Tuesday, August 7, 2007


Today/tonight on Rosalinda: two square motifs are finished and joined; ten to go.

Running Greyhound Table Runner

Last night, instead of working on the new doily, I spent my time finishing and blocking this:

Table Runner

Runner Close-up

The table runner will go to Southeast Greyhound Adoption (SEGA) as a fundraiser for the silent auction in October.

Today, the dogs had vet visits. Ouch! $190+ later, the dogs are pissed (they had blood drawn) and their mom's much poorer. (Heartworm preventatives have gone up substantially.) Blood test results are due tomorrow. It's just to see if Sam needs his thyroid meds adjusted; Jacey needs to start taking meds, and the vet wants to see what the lab results are to start with so he'll have something to gauge against after she's been on the pills for a while. Both dogs are having weight issues they shouldn't be having (no one has changed food or [non]exercise habits), and Jacey's suffering some severe hair loss on her thighs and butt. Thyroid meds usually work wonders. (And at least those pills aren't outrageously expensive.)

Monday, August 6, 2007

The Singing Dog

I've always thought the theme from The Godfather sounded quite sad and mournful, but this is a new twist.

(Sometimes, Sam whines along with this dog when I play this video.)

Saturday, August 4, 2007

Windflower doily

The doily is blocked and finished. The final measured a bit over 16 inches (specs said 17 inches); I think I might have crocheted a bit tight since I used considerably less thread than was spec'd.


Friday, August 3, 2007

Hallelujah! I can count!

My ability to handle numbers was in question after I repeatedly flubbed the running greyhound table runner I'm making for the rescue group to auction off. Tonight, though, I've passed the screw-up point. I've worked the first row of the checkerboard border pattern, and the squares came out right--nothing left over or running short. There are two more rows to work: one where I work the other part of the checkerboard effect, and one where I work all "empty" filet blocks. Then there's a border to work.

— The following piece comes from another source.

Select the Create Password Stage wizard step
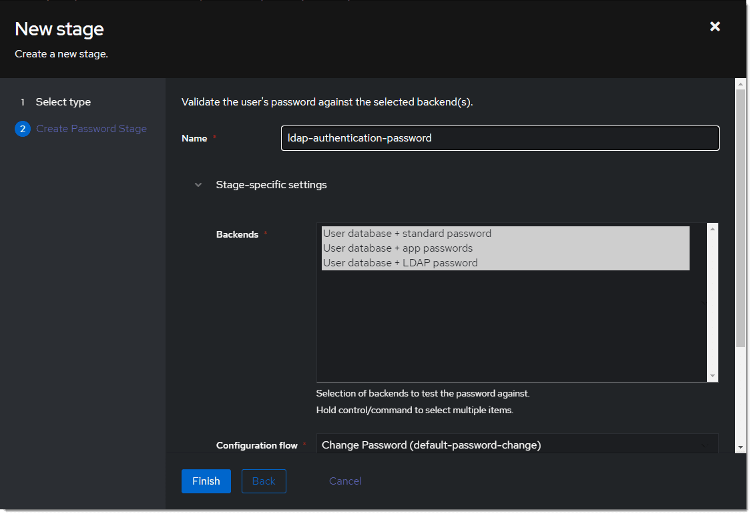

But I've passed the danger zone.

(Of course, I stacked the deck in my favor: I'm not watching Gimli and Legolas count bodies as I try to count stitches.)

It's done!

Ouch! The last two rounds were killers. The last round was loaded with picots. Yuck! (She's posted a new design on I'm not volunteering for the new one--it's all picots!)

Windflower Blocking

There'll be a final picture once it's dry. But no large pictures will be posted.